When those data show the announced conclusion does not follow from those data, that constitutes the fraud.
But that isnt what Casabiancas analysis claimed. The conclusions follow from the data but his point was carbon 14 dating technology has advanced so the 1988 results may be flawed.
Faulty data isnt fraud.
Thats scientific FRAUD.
You make a case that I cant and have no interest in refuting - I dont have a dog in this fight.
What I do know is Myrah Adams claims Casabiancas analysis proves fraud when it doesnt even allege it.
You should do a piece on this for Townhall. Unlike hers yours would be worth reading.
You are making things up when you use phrases like probably and the only institution that could authorize the release it was done" as if researchers who have been seeking these data for decades are idiots who dont have a clue whom to ask for access to the data. You couldnt be more wrong. That was well known who the administrators were and are and who was obstructing access. These researchers are NOT stupid, semimojo, like you seem to want people to think they are. They are scientists who expect other scientists to behave normally and sanely, and share raw data for the purposes of peer-review, not obfuscate, fudge, hem and haw for thirty years, making excuses, blocking access to legitimate researchers on the flimsiest reasons. Instead, theyve claimed the matter was closed, settled science. They sounded like the Global Warming crowd, circling the wagons around their fudged and fraudulent data sets, unwilling to let "science deniers" get anywhere close to the raw data.
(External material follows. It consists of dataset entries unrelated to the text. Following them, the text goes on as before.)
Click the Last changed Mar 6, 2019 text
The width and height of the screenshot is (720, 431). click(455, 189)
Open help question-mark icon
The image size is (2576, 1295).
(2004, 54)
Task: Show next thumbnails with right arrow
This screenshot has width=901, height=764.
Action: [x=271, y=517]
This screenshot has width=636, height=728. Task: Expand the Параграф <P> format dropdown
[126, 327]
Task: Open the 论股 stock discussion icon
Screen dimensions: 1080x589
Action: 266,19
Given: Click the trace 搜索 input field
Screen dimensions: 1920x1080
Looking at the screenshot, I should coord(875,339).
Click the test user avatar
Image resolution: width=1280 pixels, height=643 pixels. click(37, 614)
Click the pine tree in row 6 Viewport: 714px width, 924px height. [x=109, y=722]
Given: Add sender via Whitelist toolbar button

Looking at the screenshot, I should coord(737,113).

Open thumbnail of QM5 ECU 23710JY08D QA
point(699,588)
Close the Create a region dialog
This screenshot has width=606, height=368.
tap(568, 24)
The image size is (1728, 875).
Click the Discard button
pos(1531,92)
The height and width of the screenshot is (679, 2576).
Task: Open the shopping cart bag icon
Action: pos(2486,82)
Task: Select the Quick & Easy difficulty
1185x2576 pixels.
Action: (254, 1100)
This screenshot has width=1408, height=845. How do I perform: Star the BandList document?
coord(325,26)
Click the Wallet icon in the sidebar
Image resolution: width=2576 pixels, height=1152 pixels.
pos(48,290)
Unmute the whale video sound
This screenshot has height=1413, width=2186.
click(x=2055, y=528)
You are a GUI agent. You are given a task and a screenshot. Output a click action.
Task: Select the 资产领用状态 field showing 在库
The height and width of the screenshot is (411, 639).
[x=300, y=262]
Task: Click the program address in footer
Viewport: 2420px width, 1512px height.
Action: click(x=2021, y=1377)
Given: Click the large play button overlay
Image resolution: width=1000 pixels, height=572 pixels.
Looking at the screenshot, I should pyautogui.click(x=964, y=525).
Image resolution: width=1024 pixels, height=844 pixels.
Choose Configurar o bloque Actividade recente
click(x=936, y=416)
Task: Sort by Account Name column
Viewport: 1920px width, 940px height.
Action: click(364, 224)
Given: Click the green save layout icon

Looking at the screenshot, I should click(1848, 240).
The Oxford University lab, and then the British Museum, have stonewalled ALL requests for access to the raw lab level data for almost thirty years. WHY? As I said because its because they knew the data could not support the conclusions they drew because it showed the data that simply would not pass the basic chi squared test, even within the subsamples.
What do you think a "legal" request is in the U.K.? Its a request for data resulting from the British equivalent of a Freedom of Information lawsuit, forcing the custodian of the data in-suit to release the data they had no legal right to withhold from the public. Scientific data which is not protected by trade secret laws falls under such a category that is not excluded from release.
You demonstrate you do not grasp the thrust of the paper at all if you you think has ANYTHING to do at all with better technology available today. The dating done in 1988 has been agreed by all involved to have been accurate. THAT is not being questioned at all. It was the protocols that were compromised not the tests.
From the papers abstract:
"In 1988, three laboratories performed a radiocarbon analysis of the Turin Shroud. The results, which were centralized by the British Museum and published in Nature in 1989, provided conclusive evidence of the medieval origin of the artefact. However, the raw data were never released by the institutions. In 2017, in response to a legal request, all raw data kept by the British Museum were made accessible. A statistical analysis of the Nature article and the raw data strongly suggests that homogeneity is lacking in the data and that the procedure should be reconsidered."
Barrie Schwartz, the principle light photographer for the 1978 Shroud of Turin Research Project (STURP), said: Needless to say, the arrival of this paper has been long awaited by Shroud scholars around the world since it provides the first real look at what is essentially, brand new data (the first in almost 30 years). Unfortunately, the paper itself is currently behind a pay wall which might make it difficult for many to read it so I am quoting the last few sentences here:
"The statistical analyses (of the newly released raw data from the three testing labsSwordmaker), supported by the foreign material found by the laboratories, show the necessity of a new radiocarbon dating to compute a new reliable interval. This new test requires, in an interdisciplinary research, a robust protocol. Without this re-analysis, it is not possible to affirm that the 1988 radiocarbon dating offers conclusive evidence that the calendar age range is accurate and representative of the whole cloth."
Schwartz also says: I think an excellent assessment of the paper's importance was clearly stated in a private correspondence from Prof. Bruno Barberis recently:
"The results shown in the article published in Archaeometry represent an important step forward since it was finally possible to examine the raw data obtained from the three laboratories and better understand the anomalies and errors made in the dating operation."